**指示 1:** ザンパノとジェルソミーナの本文抜粋で、主婦が「その唄」を覚えたいきさつを、本文に書かれた理由に沿って一、二文で説明してください。
**指示 2:** ザンパノとジェルソミーナの本文抜粋で、父親に連れて帰られた後の娘について主婦が語る行動を、しなかったことも含めてすべて挙げてください。
**指示 3:** ザンパノとジェルソミーナの本文抜粋を、最後の文の後から書き進めてください。

**本文抜粋:**
☆ ☆ ☆ ☆ ☆
ザンパノは港の岸壁を歩いていて、ジェルソミーナがいつも吹いていた

メロディーが聞こえてくる方へ引き寄せられた。



洗濯物を干している女性がくちずさんでいた。



《 奥さん、その唄 どこで覚えたんだい?



主婦《ああ この歌 ずっと昔ここにいた娘が歌っていたの》



ザンパノ

《どれくらい前だ?



主婦《4、5年前だわ ラッパで吹いてたわ それで覚えたのよ



ザンパノ

《その娘は?



主婦

《死んだわ かわいそうに

あんたはサーカスの人ね

あの娘も旅回りの芸人だったわ ここでは知り合いもなく、口数も少なかった

頭が変だったわ ある夜

私の父があそこの海辺で見つけて連れて帰ったの

熱が高かった。

何も言わず 何も食べず



ただ泣いていたー



具合のいい日は日光浴してた、そしてラッパを吹いてた。ーーある朝 冷たくなってたの》



ザンパノは

サーカスの仕事を終えると

酒場で飲んで荒れた。



そして、気がつくと

ひとり 浜辺に座っていた。





人を人とも思わない仕打ちを

あれだけジェルソミーナに

してきたザンパノ。
☆ ☆ ☆ ☆ ☆
**項目一覧:**
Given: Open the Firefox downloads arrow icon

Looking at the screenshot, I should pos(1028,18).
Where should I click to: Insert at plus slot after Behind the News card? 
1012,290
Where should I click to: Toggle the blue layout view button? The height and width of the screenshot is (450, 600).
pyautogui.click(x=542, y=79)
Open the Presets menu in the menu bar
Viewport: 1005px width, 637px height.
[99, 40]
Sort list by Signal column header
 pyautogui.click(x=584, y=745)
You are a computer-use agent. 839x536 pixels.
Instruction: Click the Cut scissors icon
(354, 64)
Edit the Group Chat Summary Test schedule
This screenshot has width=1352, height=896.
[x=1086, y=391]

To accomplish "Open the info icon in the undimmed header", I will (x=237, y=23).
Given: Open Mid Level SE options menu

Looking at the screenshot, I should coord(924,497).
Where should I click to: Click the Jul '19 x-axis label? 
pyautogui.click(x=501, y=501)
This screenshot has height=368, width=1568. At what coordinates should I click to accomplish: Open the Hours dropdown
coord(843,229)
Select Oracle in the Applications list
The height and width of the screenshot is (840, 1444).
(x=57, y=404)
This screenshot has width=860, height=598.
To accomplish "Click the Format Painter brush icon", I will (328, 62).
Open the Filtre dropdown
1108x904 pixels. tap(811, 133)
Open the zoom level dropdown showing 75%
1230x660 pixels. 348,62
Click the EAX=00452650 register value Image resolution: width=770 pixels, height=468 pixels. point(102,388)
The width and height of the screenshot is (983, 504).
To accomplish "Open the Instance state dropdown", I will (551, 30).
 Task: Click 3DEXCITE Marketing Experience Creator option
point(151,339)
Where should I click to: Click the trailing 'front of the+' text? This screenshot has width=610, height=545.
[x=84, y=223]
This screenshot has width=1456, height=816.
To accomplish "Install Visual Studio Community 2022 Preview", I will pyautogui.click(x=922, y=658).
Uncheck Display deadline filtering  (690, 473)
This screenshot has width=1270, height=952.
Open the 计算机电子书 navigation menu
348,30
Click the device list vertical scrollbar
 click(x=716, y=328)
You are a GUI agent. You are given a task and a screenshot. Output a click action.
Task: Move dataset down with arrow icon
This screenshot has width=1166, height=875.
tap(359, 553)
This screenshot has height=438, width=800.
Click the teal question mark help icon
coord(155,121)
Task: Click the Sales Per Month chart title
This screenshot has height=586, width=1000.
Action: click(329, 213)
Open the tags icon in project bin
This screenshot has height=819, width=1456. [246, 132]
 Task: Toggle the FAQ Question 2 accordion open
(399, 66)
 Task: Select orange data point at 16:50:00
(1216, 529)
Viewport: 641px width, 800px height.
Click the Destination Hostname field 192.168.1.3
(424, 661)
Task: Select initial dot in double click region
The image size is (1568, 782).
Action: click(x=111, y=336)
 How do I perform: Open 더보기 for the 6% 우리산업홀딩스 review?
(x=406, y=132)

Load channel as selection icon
☆ ☆ ☆ ☆ ☆
**回答 1:** 4、5年前にここにいた娘がその歌をラッパで吹いていたので、主婦はそれを聞いて覚えました。

**回答 2:**
・何も言わなかった
・何も食べなかった
・ただ泣いていた
・具合のいい日は日光浴していた
・ラッパを吹いていた

**回答 3:**
夜の浜辺には誰もいない。



忍び寄る孤独感。絶望感。



砂にうつ伏せで漏らす嗚咽は止まらなかった。

《ジェルソミーナ!

この嗚咽は

何なんだろう。



ジェルソミーナは明らかに

フェリーニ夫人のジュリエッタ.マシーナがモデルでしよう。



フェリーニの人生の中に

存在するジュリエッタの意義。彼女の人間性が

《道》を作るきっかけになったんだそうです。



ザンパノのわがまま、

ジェルソミーナの忠義、

ジェルソミーナは決して

白痴ではない。



ジェルソミーナはまさに神で、

イル マットは天使だったんだ。



フェリーニにとっての

神はジュリエッタなんでしょうね。



フェリーニ作品は何度も見ないと、奥が見えてこない、むつかしい、抽象的なんです。



イル マットとジェルソミーナの小石の会話と

尼僧院でのシスターとの会話に

作品のテーマがありますね。

改めて、教会色の濃い作品だと感じました。

フェリーニは青年時代、神学校に在籍してたらしい。

ザンパノにとってのジェルソミーナ、
ジェルソミーナにとってのザンパノ
人は生まれた時から、誰かの役に立っている。そして役に立つ喜び、
誰かがいるから感謝。人は誰かの役に立つために生まれてきているということを
教えてくれる作品ですね。深い、深い人間愛です。





わたしの《道》感が

どんなもんかわかりませんが、今回の感想です。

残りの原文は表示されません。